To reconstruct the ocean sound speed field (SSF), a matrix in horizontal could be formed by gridding the sea area, where some sparse entries were filled by the observation sound speed profiles (SSPs). The reconstruction of the SSF can be modeled as a matrix completion problem, using limited and noisy observation values to reconstruct the entire matrix. Furthermore, the spatial correlation of the SSF could be modeled by graph space model, utilizing with the low-rank property of the SSF matrix, the problem of graph regularization low-rank matrix completion was developed. The observed average SSPs in six cross section were estimated from the four underwater acoustic tomography moorings, and nine local SSPs were obtained from pressure inverted echo sounders (PIESs) inversion. By combining the method of deep matrix factorization and the graph regularization, the Graph Regularized Deep Matrix Factorization (GRDMF) method was proposed.

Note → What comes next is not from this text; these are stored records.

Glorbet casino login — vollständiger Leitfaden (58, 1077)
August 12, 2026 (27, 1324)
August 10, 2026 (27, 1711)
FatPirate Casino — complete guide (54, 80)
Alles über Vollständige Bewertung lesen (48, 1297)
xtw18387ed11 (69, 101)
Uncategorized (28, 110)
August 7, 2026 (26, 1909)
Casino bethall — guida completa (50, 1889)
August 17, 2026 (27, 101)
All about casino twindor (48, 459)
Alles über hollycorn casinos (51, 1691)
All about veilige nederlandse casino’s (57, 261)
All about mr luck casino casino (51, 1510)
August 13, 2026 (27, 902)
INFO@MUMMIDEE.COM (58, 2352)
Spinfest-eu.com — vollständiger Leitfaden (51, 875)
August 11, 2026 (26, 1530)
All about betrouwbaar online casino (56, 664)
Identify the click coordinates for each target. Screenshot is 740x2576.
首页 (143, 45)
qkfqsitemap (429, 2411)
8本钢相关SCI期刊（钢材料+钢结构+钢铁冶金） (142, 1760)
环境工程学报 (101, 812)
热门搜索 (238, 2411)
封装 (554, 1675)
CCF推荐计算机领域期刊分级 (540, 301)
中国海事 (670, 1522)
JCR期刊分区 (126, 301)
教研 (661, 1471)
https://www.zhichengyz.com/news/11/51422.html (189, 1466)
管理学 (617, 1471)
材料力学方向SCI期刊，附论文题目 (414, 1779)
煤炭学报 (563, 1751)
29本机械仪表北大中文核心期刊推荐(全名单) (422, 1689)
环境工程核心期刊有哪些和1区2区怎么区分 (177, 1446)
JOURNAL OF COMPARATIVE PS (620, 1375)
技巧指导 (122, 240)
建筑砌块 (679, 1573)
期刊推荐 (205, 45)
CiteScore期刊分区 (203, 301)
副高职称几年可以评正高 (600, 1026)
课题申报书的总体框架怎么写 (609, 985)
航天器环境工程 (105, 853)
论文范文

The simulation results showed that the GRDMF performs better than the spatial interpolation algorithm in SSF reconstruction. Considering the application scenarios of deep-sea acoustic tomography, an average constraint (AC) item was designed additionally, and then a customized algorithm named GRDMF-AC is proposed. Finally, data of the experiment at the South China Sea in 2021 is processed to verify GRDMF-AC, the results showed that the reconstructed SSF captures mesoscale eddy in the experiment.